Investing.com — Shares in FedEx (NYSE:FDX) sank by more than 12% in premarket US trading after the logisitics group cut its full-year guidance and reported fiscal first-quarter earnings that fell well short of Wall Street expectations.

For fiscal 2025, the company narrowed its outlook for adjusted earnings per share to a range of $20.00 to $21.00, down from $20.00 to $22.00 previously. Revenue growth for the year was now expected to come in at a low single-digit percentage year-over-year, compared with the prior forecast of a low-to-mid single digit percentage increase.

FedEx said its revised guidance reflects the effects of “recent pricing actions, which we expect to help offset weaker-than-expected demand trends.” Executives added they will work to manage expenses, and reiterated their committment to return $3.8 billion to stockholders over the fiscal year.

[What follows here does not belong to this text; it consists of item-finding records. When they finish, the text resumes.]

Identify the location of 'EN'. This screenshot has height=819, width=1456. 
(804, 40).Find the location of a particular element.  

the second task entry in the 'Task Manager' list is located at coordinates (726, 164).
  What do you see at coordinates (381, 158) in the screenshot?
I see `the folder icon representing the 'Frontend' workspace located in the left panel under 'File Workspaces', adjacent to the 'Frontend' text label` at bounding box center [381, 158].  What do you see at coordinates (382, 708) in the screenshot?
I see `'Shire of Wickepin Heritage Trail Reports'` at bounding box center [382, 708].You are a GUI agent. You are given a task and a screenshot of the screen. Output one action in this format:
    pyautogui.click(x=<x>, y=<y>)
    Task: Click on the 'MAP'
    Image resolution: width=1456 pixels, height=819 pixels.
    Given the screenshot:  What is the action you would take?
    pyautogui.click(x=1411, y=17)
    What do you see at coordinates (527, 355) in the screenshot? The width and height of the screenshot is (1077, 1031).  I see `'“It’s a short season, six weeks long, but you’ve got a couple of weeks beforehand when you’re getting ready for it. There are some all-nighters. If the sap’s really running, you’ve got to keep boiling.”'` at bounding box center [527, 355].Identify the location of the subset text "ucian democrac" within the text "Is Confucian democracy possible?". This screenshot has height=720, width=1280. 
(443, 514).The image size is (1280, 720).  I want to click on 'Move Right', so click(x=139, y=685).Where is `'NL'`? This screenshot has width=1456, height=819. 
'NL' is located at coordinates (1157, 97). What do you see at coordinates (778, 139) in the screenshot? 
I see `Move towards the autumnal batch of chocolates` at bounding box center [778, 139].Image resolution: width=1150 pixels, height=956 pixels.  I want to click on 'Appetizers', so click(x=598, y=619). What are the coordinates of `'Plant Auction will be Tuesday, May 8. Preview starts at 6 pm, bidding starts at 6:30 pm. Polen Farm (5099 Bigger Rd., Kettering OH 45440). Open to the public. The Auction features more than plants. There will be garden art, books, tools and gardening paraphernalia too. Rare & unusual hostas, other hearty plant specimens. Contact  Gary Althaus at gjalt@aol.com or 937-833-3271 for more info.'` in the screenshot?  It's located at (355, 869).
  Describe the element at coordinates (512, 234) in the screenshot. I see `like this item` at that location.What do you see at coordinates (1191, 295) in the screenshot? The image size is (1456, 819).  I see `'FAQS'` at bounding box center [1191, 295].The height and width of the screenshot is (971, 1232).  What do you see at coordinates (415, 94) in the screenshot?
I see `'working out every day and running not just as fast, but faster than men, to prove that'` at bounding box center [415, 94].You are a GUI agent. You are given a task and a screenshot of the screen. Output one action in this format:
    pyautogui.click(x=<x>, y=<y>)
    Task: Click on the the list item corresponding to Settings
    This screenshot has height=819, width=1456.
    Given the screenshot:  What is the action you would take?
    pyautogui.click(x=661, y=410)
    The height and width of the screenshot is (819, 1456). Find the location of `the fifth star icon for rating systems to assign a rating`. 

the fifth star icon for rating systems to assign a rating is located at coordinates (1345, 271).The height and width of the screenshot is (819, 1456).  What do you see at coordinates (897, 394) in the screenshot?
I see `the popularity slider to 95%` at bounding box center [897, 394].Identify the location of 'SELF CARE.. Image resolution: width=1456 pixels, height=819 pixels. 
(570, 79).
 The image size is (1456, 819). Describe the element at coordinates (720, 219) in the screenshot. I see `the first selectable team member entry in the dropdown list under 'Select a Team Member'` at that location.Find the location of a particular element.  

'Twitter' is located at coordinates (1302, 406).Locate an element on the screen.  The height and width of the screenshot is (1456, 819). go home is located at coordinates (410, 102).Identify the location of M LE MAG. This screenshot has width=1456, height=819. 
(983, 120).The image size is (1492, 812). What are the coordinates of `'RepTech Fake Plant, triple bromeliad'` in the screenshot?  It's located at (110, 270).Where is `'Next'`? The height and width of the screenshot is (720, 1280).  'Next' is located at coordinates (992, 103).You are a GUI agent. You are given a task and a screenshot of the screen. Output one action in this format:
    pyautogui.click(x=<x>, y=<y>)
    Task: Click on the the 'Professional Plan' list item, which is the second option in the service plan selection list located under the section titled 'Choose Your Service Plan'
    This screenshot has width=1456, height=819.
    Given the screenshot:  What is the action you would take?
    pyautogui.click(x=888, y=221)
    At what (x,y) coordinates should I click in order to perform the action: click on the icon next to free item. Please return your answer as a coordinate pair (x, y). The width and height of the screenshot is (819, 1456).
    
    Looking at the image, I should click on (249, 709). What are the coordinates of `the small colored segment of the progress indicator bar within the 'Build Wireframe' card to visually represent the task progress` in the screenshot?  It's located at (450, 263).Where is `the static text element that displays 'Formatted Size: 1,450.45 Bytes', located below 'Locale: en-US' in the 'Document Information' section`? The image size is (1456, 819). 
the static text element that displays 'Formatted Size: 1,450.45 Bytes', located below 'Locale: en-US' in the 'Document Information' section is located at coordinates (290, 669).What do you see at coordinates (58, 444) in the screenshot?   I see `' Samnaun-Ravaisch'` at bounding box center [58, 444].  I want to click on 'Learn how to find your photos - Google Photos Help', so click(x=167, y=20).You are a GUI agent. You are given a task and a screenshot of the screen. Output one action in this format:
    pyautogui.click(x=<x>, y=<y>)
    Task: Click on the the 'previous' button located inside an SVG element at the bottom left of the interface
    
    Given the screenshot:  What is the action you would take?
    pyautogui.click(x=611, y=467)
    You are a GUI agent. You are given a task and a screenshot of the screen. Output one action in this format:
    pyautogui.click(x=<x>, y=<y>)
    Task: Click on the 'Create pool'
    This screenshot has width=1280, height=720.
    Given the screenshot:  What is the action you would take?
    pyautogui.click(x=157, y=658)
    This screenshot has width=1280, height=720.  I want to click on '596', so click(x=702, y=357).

“We are cautiously optimistic about a moderate improvement in the industrial economy in the second half,” said Chief Executive Officer Rajesh Subramaniam in a call with investors.

However, FedEx flagged that it had faced a “challenging” first quarter due in part to elevated operating expenses and a dip in demand for its priority offerings.

In the quarter ended on Aug. 31, FedEx reported adjusted earnings of $3.60 per diluted share on revenue of $21.6 billion. Analysts polled by Capital IQ had anticipated per-share income of $4.86 on revenue of $21.96B.

Federal Express, a key segment overseeing the company’s air-ground fast shipping network, saw margins fall to 5.2% in the first quarter from 7.1% a year earlier.

“[T]he unfortunate reality for FedEx is [that it was] one of the worst first quarter profitability outcomes outside of the 2009 recession,” analysts at Barclays said in a note to clients.

Meanwhile, analysts at Morgan Stanley said the earnings miss reported by FedEx was of such a large “magnitude” that it “suggests greater [earnings per share] risk” over a longer term than they had previously envisioned. The analysts downgraded their rating of the stock to “Underweight” from “Equal-weight” and slashed their price target to $200 from $215.